¿Incestos legales? Quizá, pero no de buen gusto…

Como dicen por ahí, lo normal es que todo aquello que está prohibido sea lo más atractivo y deseado. Por eso, aunque la gran mayoría de los habitantes de este planeta tenemos en mente que el incesto es algo que éticamente está mal, es algo que sigue sucediendo y se sigue practicando, con mayor o menor polémica, en cualquier parte del mundo. Ahora bien, lo interesante es cómo lo hemos manejado en los distintos países, en lo que se refiere de cara a la sociedad y sobre todo a sus consecuencias penales. ¿Hay algún lugar donde exista el incesto legal? En general no, pero sí ciertos países en los que no se considera delito, siempre bajo algunas condiciones, claro está.

Una de esas condiciones, que se repite en cualquier legislación de cualquier nación del mundo que regule las relaciones sexuales interfamiliares, es que el grado de consanguinidad no sea demasiado directo. Parece que el miedo a la endogamia y sus consecuencias cala mucho en los países desarrollados, donde por supuesto tenemos la experiencia de todas aquellas casas reales que desde la Edad Media se casaban entre ellas y que acabaron teniendo un verdadero problema a la postre (y eso que nunca eran familiares de primer grado, aunque claro, era algo que la Iglesia no permitía, por supuesto y por suerte). Esto en lo que se refiere a Europa y América, pero aunque no conozco el caso de otros países de otros continentes, no parece que hayan tenido una política muy diferente aunque sus creencias religiosas hayan sido otras, así que quizá han experimentado lo mismo en carne propia, ¿por qué no?

De cualquier forma, por muy permisivas que sean las leyes de algunos países, no creo que en ningún lugar del mundo haya incestos gratis, ni siquiera éticamente hablando. Una relación incestuosa en pocos casos es paritoria, sin que haya alguna clase coacción por alguna de las partes, que es lo que se basan algunas legislaciones que no lo castigan en su sistema judicial; y la cosa se agrava cuanto más cercano es el parentesco, porque todavía se sobreentiende más que alguno de los dos incestuosos realmente ha tenido que ejercer presión en el otro. ¿Cómo si no se entendería la atracción y el enamoramiento entre hermanos, o padres/madres e hijos/hijas? No es sólo que nuestra mente y nuestra moral lo rechace en primer plano, es que ni siquiera somos capaces de ponernos en ese lugar, nuestra imaginación no nos da… al menos en la mayoría de los casos.
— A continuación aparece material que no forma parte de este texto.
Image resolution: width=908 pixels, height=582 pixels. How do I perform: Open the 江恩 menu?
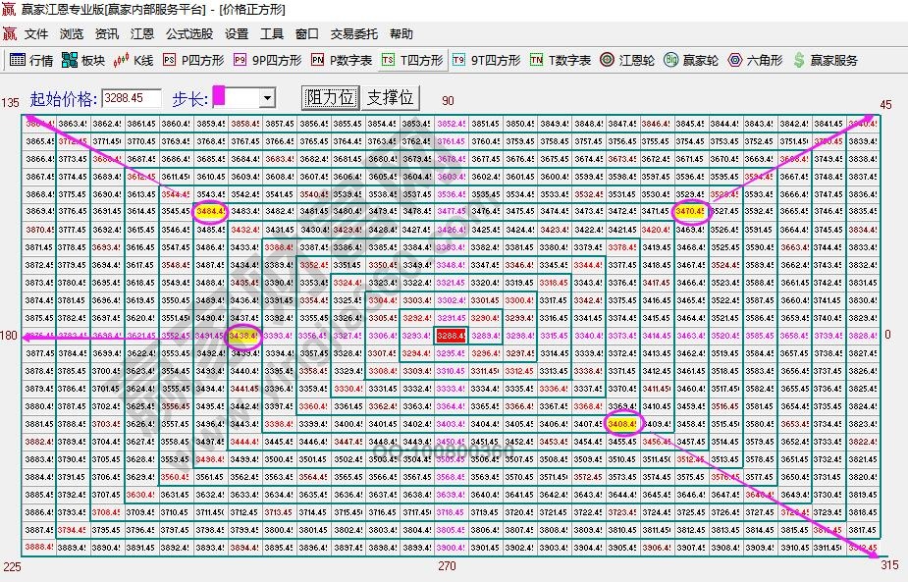pyautogui.click(x=141, y=33)
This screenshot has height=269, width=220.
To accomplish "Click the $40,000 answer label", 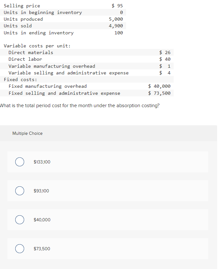I will click(42, 220).
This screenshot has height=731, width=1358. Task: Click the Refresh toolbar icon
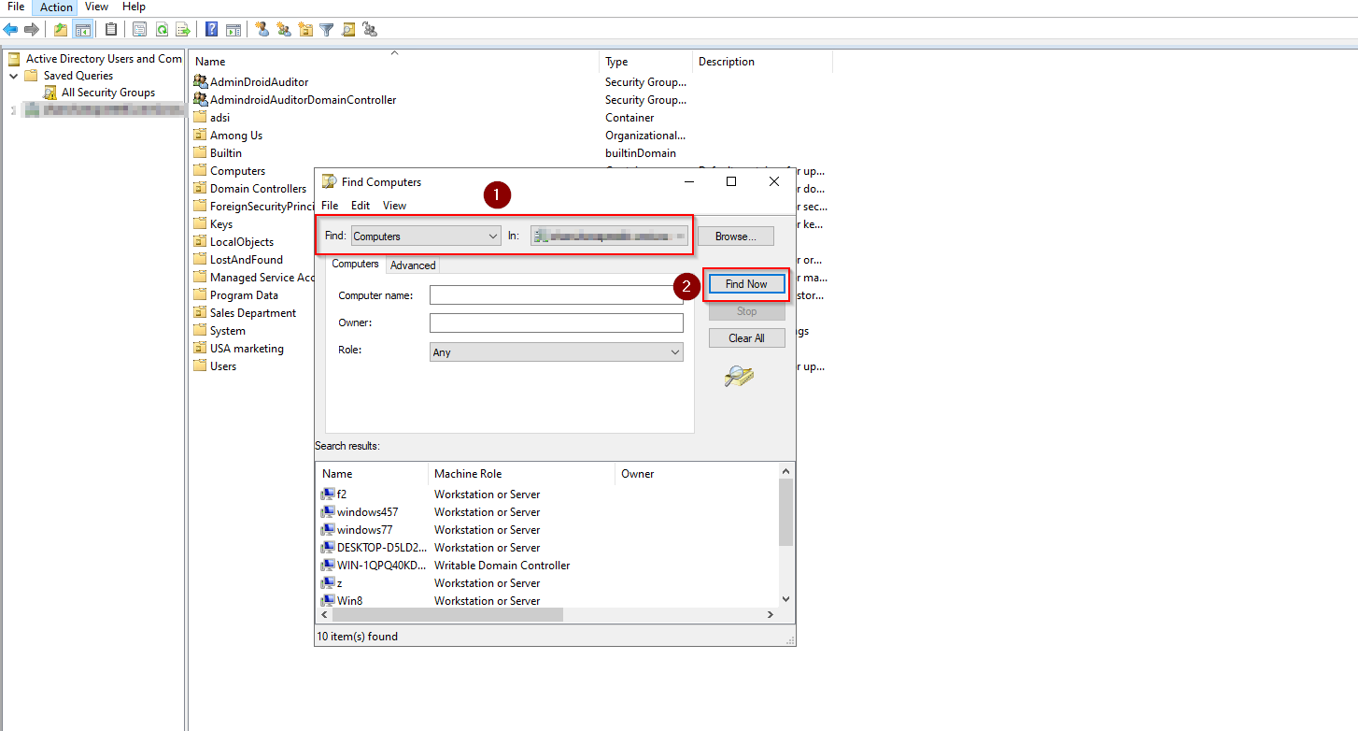tap(162, 29)
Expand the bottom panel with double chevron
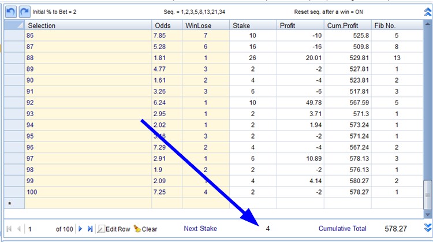The width and height of the screenshot is (433, 242). click(427, 228)
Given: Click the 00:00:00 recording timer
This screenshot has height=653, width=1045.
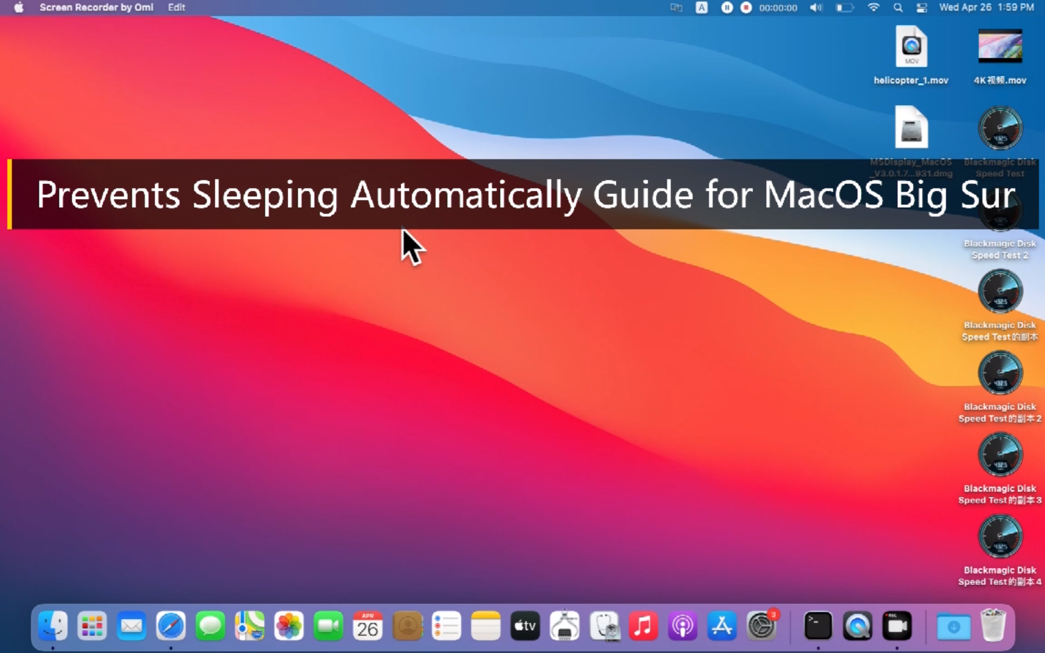Looking at the screenshot, I should point(778,7).
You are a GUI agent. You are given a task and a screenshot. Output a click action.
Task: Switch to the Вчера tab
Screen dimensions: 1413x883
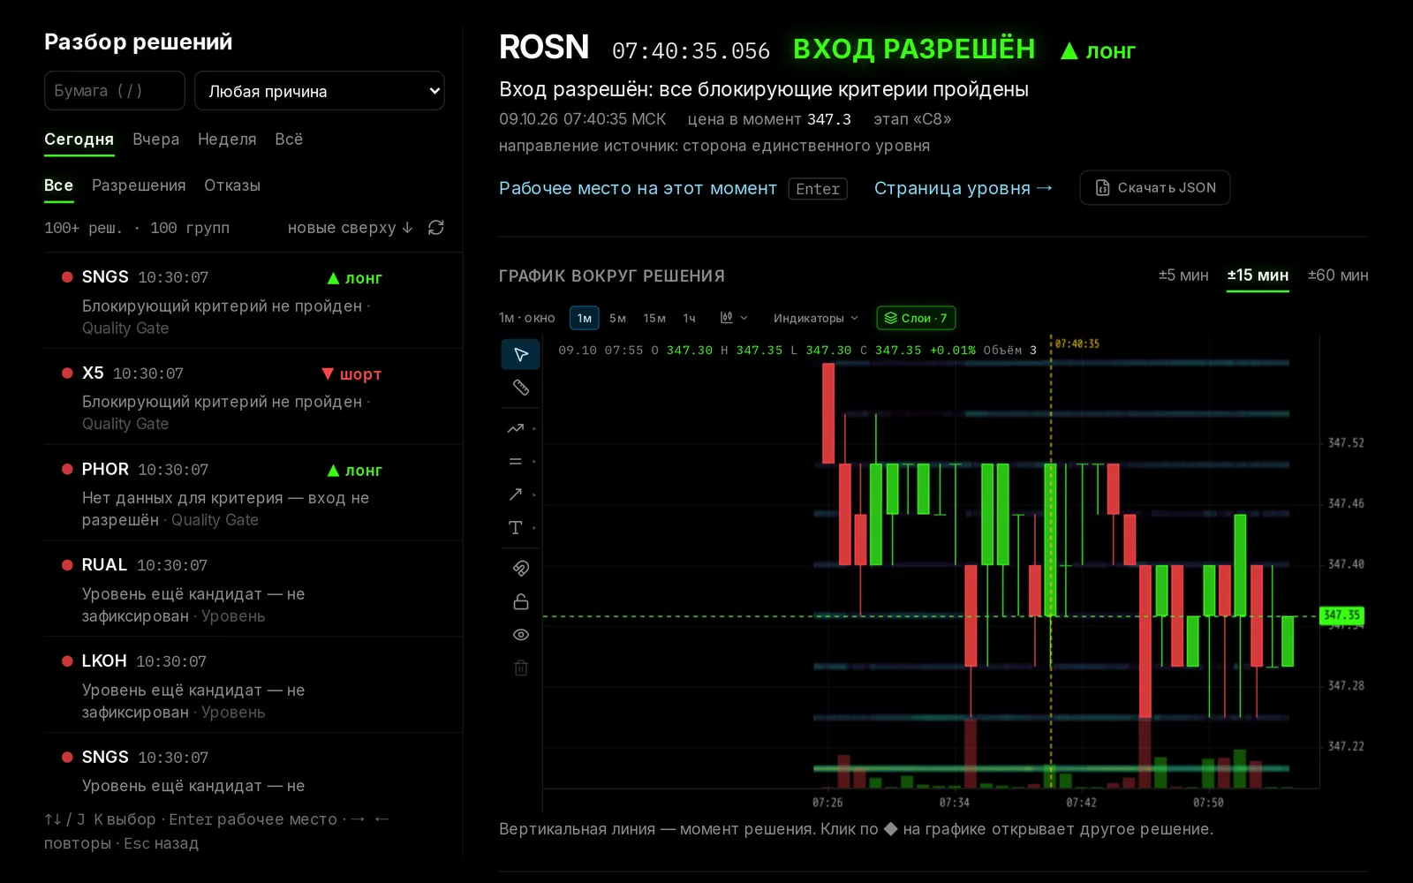(155, 140)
Y entonces, ¿cómo en el porno online los videos de incestos, sobre todo si se etiquetan “reales” tienen tanto éxito? Me dirijo entonces al primer párrafo de este post, justo a la primera frase: porque lo prohibido siempre atrae. Quizá en este caso no tanto para practicarlo por nosotros mismos, pero por supuesto lo suficiente para imaginarlo en los demás… aunque sepamos que lo normal es que nada de eso sea real (no nos importa, la imaginación en la pornografía, por supuesto, es primordial). De cualquier forma, hay que pensar en que si, realmente el incesto es tan perjudicial para nuestra sociedad y nos resulta tan antinatural, la verdadera solución es prohibirlo socialmente o castigarlo gracias a la acción de la justicia. ¿No sería interesante ver por qué sucede, en qué condiciones y bajo qué circunstancias? Ahí dejo esto para las mentes pensantes. No diré yo que en esta sociedad tenga que estar todo permitido, pero cuando algo sigue dándose de forma natural, y no somos capaces de convencer por los medios habituales de las malas consecuencias que trae, ¿no estaremos haciendo algo mal?